RECORDS TO USE ::
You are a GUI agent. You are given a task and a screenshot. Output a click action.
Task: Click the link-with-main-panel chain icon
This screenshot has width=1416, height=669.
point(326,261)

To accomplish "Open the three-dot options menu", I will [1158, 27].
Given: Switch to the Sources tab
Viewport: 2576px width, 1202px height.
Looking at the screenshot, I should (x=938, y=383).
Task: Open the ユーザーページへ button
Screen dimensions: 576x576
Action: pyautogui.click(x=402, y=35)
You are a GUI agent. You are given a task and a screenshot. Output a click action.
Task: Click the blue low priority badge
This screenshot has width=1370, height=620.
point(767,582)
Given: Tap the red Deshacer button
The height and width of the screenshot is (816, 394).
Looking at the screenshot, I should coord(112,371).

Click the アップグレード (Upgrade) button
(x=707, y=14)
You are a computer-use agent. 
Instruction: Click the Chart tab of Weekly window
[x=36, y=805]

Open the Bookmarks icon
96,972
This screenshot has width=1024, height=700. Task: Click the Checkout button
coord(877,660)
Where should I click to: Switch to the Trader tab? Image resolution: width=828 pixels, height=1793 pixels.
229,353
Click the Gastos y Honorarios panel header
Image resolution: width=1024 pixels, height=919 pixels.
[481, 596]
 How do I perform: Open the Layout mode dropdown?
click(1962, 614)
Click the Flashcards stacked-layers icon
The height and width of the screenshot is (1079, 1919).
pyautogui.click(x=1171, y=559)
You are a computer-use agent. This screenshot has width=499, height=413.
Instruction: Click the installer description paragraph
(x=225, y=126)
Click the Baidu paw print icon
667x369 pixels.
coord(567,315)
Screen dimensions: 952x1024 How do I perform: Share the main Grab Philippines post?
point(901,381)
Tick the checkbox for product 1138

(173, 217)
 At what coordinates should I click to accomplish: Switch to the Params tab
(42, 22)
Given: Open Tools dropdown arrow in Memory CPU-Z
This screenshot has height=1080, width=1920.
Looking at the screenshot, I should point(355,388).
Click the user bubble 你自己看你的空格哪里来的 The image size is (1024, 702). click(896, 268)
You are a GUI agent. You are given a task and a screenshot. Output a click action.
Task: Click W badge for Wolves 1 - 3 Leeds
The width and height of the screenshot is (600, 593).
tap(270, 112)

EXERCISE AIM :: Convert every line of the items above into a Markdown table with two columns, Row and Line. Put a running row number under Row and the line under Line, and skip blank lines.

ANSWER TO THIS EXERCISE ::
| Row | Line |
|---|---|
| 1 | You are a GUI agent. You are given a task and a screenshot. Output a click action. |
| 2 | Task: Click the link-with-main-panel chain icon |
| 3 | This screenshot has width=1416, height=669. |
| 4 | point(326,261) |
| 5 | To accomplish "Open the three-dot options menu", I will [1158, 27]. |
| 6 | Given: Switch to the Sources tab |
| 7 | Viewport: 2576px width, 1202px height. |
| 8 | Looking at the screenshot, I should (x=938, y=383). |
| 9 | Task: Open the ユーザーページへ button |
| 10 | Screen dimensions: 576x576 |
| 11 | Action: pyautogui.click(x=402, y=35) |
| 12 | You are a GUI agent. You are given a task and a screenshot. Output a click action. |
| 13 | Task: Click the blue low priority badge |
| 14 | This screenshot has width=1370, height=620. |
| 15 | point(767,582) |
| 16 | Given: Tap the red Deshacer button |
| 17 | The height and width of the screenshot is (816, 394). |
| 18 | Looking at the screenshot, I should coord(112,371). |
| 19 | Click the アップグレード (Upgrade) button |
| 20 | (x=707, y=14) |
| 21 | You are a computer-use agent.  |
| 22 | Instruction: Click the Chart tab of Weekly window |
| 23 | [x=36, y=805] |
| 24 | Open the Bookmarks icon |
| 25 | 96,972 |
| 26 | This screenshot has width=1024, height=700. Task: Click the Checkout button |
| 27 | coord(877,660) |
| 28 | Where should I click to: Switch to the Trader tab? Image resolution: width=828 pixels, height=1793 pixels. |
| 29 | 229,353 |
| 30 | Click the Gastos y Honorarios panel header |
| 31 | Image resolution: width=1024 pixels, height=919 pixels. |
| 32 | [481, 596] |
| 33 |  How do I perform: Open the Layout mode dropdown? |
| 34 | click(1962, 614) |
| 35 | Click the Flashcards stacked-layers icon |
| 36 | The height and width of the screenshot is (1079, 1919). |
| 37 | pyautogui.click(x=1171, y=559) |
| 38 | You are a computer-use agent. This screenshot has width=499, height=413. |
| 39 | Instruction: Click the installer description paragraph |
| 40 | (x=225, y=126) |
| 41 | Click the Baidu paw print icon |
| 42 | 667x369 pixels. |
| 43 | coord(567,315) |
| 44 | Screen dimensions: 952x1024 How do I perform: Share the main Grab Philippines post? |
| 45 | point(901,381) |
| 46 | Tick the checkbox for product 1138 |
| 47 | (173, 217) |
| 48 |  At what coordinates should I click to accomplish: Switch to the Params tab |
| 49 | (42, 22) |
| 50 | Given: Open Tools dropdown arrow in Memory CPU-Z |
| 51 | This screenshot has height=1080, width=1920. |
| 52 | Looking at the screenshot, I should point(355,388). |
| 53 | Click the user bubble 你自己看你的空格哪里来的 The image size is (1024, 702). click(896, 268) |
| 54 | You are a GUI agent. You are given a task and a screenshot. Output a click action. |
| 55 | Task: Click W badge for Wolves 1 - 3 Leeds |
| 56 | The width and height of the screenshot is (600, 593). |
| 57 | tap(270, 112) |